Task requirements: Reproduce the passage of the NTPC electronics engineer syllabus below word for word, starting at the words "Executive Aptitude Test is" and ending after the words "equations-existence and uniqueness.".

Passage for review: Begin

NTPC Experienced Electronics Engineer Syllabus

INDICATIVE SYLLABUS: Experienced Engineer in NTPC

Executive Aptitude Test (50 Questions)

Executive Aptitude Test is common to all disciplines. This part will consist of 50 objective type questions on:

1. Verbal Ability/General English
2. Quantitative Aptitude
3. Reasoning Ability

Technical/Subject Knowledge Test (70 Questions)

ELECTRONICS DISCIPLINE

Section 1: Engineering Mathematics

Linear algebra: Vector space, basis, linear dependence and independence, matrix algebra, eigenvalues and eigen vectors, rank, solution of linear equations-existence and uniqueness.

Calculus: Mean value theorems, theorems of integral calculus, evaluation of definite and improper integrals, partial derivatives, maxima and minima, multiple integrals, line, surface and volume integrals, Taylor series.

Differential Equations: First order equations (linear and nonlinear), higher order linear differential equations, Cauchy’s and Euler’s equations, methods of solution using variation of parameters, complementary function and particular integral, partial differential equations, variable separable method, initial and boundary value problems.

Vector Analysis: Vectors in plane and space, vector operations, gradient, divergence and curl, Gauss’s, Green’s and Stokes’ theorems.

Complex Analysis: Analytic functions, Cauchy’s integral theorem, Cauchy’s integral formula,Taylor and Laurent series, residue theorem.

Numerical Methods: Solution of nonlinear equations, single and multi-step methods for differential equations, convergence criteria.

Probability and Statistics: Mean, median, mode, standard deviation, combinatorial probability, probability distributions functions-binomial, Poisson, exponential and normal: Joint and conditional probability; Correlation and regression analysis.

Section 2: Networks, Signals and Systems

Network solution methods: node and mesh analysis, Network theorems:  superposition, Thevenin’s and Norton’s theorem, maximum power transfer; Wye – Delta transformation; Steady state sinusoidal analysis using phasors; Time domain analysis of simple linear circuits; Solution of network equations using Laplace transform: Frequency domain analysis of RLC circuits; Linear 2 – Port network parameters: driving point and transfer functions; State equations for networks.

Passage for review: End
Data section: Begin

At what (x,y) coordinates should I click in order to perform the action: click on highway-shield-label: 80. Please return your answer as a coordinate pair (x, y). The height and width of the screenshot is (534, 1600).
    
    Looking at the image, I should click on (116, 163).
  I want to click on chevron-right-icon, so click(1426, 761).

Data section: End

Answer to the exercise:
Executive Aptitude Test is common to all disciplines. This part will consist of 50 objective type questions on:

1. Verbal Ability/General English
2. Quantitative Aptitude
3. Reasoning Ability

Technical/Subject Knowledge Test (70 Questions)

ELECTRONICS DISCIPLINE

Section 1: Engineering Mathematics

Linear algebra: Vector space, basis, linear dependence and independence, matrix algebra, eigenvalues and eigen vectors, rank, solution of linear equations-existence and uniqueness.